Entries for locating displayed items
----
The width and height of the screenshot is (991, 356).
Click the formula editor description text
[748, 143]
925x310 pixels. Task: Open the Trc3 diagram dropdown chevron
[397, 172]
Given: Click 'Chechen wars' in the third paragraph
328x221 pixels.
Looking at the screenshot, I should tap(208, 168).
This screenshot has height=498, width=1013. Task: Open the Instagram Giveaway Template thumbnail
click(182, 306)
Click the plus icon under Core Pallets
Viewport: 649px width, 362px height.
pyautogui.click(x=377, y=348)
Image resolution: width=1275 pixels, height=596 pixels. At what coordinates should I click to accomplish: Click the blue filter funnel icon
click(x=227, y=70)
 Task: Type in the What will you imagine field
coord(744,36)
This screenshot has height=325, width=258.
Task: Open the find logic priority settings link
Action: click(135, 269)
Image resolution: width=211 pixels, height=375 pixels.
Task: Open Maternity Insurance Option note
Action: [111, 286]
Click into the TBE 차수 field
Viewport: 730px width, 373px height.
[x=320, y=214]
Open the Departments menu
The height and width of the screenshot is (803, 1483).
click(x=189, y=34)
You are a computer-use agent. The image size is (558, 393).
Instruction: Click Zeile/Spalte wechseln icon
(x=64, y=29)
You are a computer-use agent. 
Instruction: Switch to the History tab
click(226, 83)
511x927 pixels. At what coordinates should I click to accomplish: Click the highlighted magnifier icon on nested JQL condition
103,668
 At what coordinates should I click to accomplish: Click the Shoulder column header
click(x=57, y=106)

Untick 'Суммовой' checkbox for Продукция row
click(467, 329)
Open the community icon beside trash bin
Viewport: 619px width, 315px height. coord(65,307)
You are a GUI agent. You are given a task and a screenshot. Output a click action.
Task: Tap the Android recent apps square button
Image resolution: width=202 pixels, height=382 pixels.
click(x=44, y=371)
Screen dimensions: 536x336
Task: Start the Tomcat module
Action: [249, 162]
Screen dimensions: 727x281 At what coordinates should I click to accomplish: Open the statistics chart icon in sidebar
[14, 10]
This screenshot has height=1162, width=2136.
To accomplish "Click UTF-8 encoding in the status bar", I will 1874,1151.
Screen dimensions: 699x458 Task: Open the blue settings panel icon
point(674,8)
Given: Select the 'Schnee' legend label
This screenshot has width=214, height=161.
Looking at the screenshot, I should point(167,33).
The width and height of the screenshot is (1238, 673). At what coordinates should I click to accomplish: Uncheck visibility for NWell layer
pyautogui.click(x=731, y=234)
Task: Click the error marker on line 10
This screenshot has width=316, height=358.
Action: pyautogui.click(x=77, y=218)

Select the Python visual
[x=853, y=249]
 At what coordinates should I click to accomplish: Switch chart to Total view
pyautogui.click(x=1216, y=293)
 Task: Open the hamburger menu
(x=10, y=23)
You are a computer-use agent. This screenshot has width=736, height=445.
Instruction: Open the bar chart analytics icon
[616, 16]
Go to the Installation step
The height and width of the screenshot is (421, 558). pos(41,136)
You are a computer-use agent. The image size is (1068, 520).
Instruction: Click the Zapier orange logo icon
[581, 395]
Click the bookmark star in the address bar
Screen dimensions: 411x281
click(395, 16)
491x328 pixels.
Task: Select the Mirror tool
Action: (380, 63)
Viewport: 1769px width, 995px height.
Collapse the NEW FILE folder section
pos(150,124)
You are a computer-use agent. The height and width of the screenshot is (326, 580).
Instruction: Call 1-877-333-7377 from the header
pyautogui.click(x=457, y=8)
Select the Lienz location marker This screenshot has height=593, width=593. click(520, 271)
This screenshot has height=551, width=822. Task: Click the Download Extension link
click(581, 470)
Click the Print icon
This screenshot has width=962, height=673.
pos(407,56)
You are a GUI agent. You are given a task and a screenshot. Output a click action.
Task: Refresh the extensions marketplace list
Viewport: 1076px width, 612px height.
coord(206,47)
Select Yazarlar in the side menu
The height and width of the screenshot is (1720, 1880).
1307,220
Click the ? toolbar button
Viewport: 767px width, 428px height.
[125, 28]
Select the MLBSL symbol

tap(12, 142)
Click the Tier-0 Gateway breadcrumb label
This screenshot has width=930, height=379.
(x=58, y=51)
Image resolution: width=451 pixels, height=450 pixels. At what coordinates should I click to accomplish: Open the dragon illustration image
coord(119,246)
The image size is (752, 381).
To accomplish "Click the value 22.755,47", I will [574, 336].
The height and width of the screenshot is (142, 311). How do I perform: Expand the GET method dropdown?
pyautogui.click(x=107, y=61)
----
## TASK OBJECTIVE
Recast every line of the entries above as a numbered list, leaving out the blank lines.

## EXERCISE RESPONSE
1. The width and height of the screenshot is (991, 356).
2. Click the formula editor description text
3. [748, 143]
4. 925x310 pixels. Task: Open the Trc3 diagram dropdown chevron
5. [397, 172]
6. Given: Click 'Chechen wars' in the third paragraph
7. 328x221 pixels.
8. Looking at the screenshot, I should tap(208, 168).
9. This screenshot has height=498, width=1013. Task: Open the Instagram Giveaway Template thumbnail
10. click(182, 306)
11. Click the plus icon under Core Pallets
12. Viewport: 649px width, 362px height.
13. pyautogui.click(x=377, y=348)
14. Image resolution: width=1275 pixels, height=596 pixels. At what coordinates should I click to accomplish: Click the blue filter funnel icon
15. click(x=227, y=70)
16.  Task: Type in the What will you imagine field
17. coord(744,36)
18. This screenshot has height=325, width=258.
19. Task: Open the find logic priority settings link
20. Action: click(135, 269)
21. Image resolution: width=211 pixels, height=375 pixels.
22. Task: Open Maternity Insurance Option note
23. Action: [111, 286]
24. Click into the TBE 차수 field
25. Viewport: 730px width, 373px height.
26. [x=320, y=214]
27. Open the Departments menu
28. The height and width of the screenshot is (803, 1483).
29. click(x=189, y=34)
30. You are a computer-use agent. The image size is (558, 393).
31. Instruction: Click Zeile/Spalte wechseln icon
32. (x=64, y=29)
33. You are a computer-use agent. 
34. Instruction: Switch to the History tab
35. click(226, 83)
36. 511x927 pixels. At what coordinates should I click to accomplish: Click the highlighted magnifier icon on nested JQL condition
37. 103,668
38.  At what coordinates should I click to accomplish: Click the Shoulder column header
39. click(x=57, y=106)
40. Untick 'Суммовой' checkbox for Продукция row
41. click(467, 329)
42. Open the community icon beside trash bin
43. Viewport: 619px width, 315px height. coord(65,307)
44. You are a GUI agent. You are given a task and a screenshot. Output a click action.
45. Task: Tap the Android recent apps square button
46. Image resolution: width=202 pixels, height=382 pixels.
47. click(x=44, y=371)
48. Screen dimensions: 536x336
49. Task: Start the Tomcat module
50. Action: [249, 162]
51. Screen dimensions: 727x281 At what coordinates should I click to accomplish: Open the statistics chart icon in sidebar
52. [14, 10]
53. This screenshot has height=1162, width=2136.
54. To accomplish "Click UTF-8 encoding in the status bar", I will 1874,1151.
55. Screen dimensions: 699x458 Task: Open the blue settings panel icon
56. point(674,8)
57. Given: Select the 'Schnee' legend label
58. This screenshot has width=214, height=161.
59. Looking at the screenshot, I should point(167,33).
60. The width and height of the screenshot is (1238, 673). At what coordinates should I click to accomplish: Uncheck visibility for NWell layer
61. pyautogui.click(x=731, y=234)
62. Task: Click the error marker on line 10
63. This screenshot has width=316, height=358.
64. Action: pyautogui.click(x=77, y=218)
65. Select the Python visual
66. [x=853, y=249]
67.  At what coordinates should I click to accomplish: Switch chart to Total view
68. pyautogui.click(x=1216, y=293)
69.  Task: Open the hamburger menu
70. (x=10, y=23)
71. You are a computer-use agent. This screenshot has width=736, height=445.
72. Instruction: Open the bar chart analytics icon
73. [616, 16]
74. Go to the Installation step
75. The height and width of the screenshot is (421, 558). pos(41,136)
76. You are a computer-use agent. The image size is (1068, 520).
77. Instruction: Click the Zapier orange logo icon
78. [581, 395]
79. Click the bookmark star in the address bar
80. Screen dimensions: 411x281
81. click(395, 16)
82. 491x328 pixels.
83. Task: Select the Mirror tool
84. Action: (380, 63)
85. Viewport: 1769px width, 995px height.
86. Collapse the NEW FILE folder section
87. pos(150,124)
88. You are a computer-use agent. The height and width of the screenshot is (326, 580).
89. Instruction: Call 1-877-333-7377 from the header
90. pyautogui.click(x=457, y=8)
91. Select the Lienz location marker This screenshot has height=593, width=593. click(520, 271)
92. This screenshot has height=551, width=822. Task: Click the Download Extension link
93. click(581, 470)
94. Click the Print icon
95. This screenshot has width=962, height=673.
96. pos(407,56)
97. You are a GUI agent. You are given a task and a screenshot. Output a click action.
98. Task: Refresh the extensions marketplace list
99. Viewport: 1076px width, 612px height.
100. coord(206,47)
101. Select Yazarlar in the side menu
102. The height and width of the screenshot is (1720, 1880).
103. 1307,220
104. Click the ? toolbar button
105. Viewport: 767px width, 428px height.
106. [125, 28]
107. Select the MLBSL symbol
108. tap(12, 142)
109. Click the Tier-0 Gateway breadcrumb label
110. This screenshot has width=930, height=379.
111. (x=58, y=51)
112. Image resolution: width=451 pixels, height=450 pixels. At what coordinates should I click to accomplish: Open the dragon illustration image
113. coord(119,246)
114. The image size is (752, 381).
115. To accomplish "Click the value 22.755,47", I will [574, 336].
116. The height and width of the screenshot is (142, 311). How do I perform: Expand the GET method dropdown?
117. pyautogui.click(x=107, y=61)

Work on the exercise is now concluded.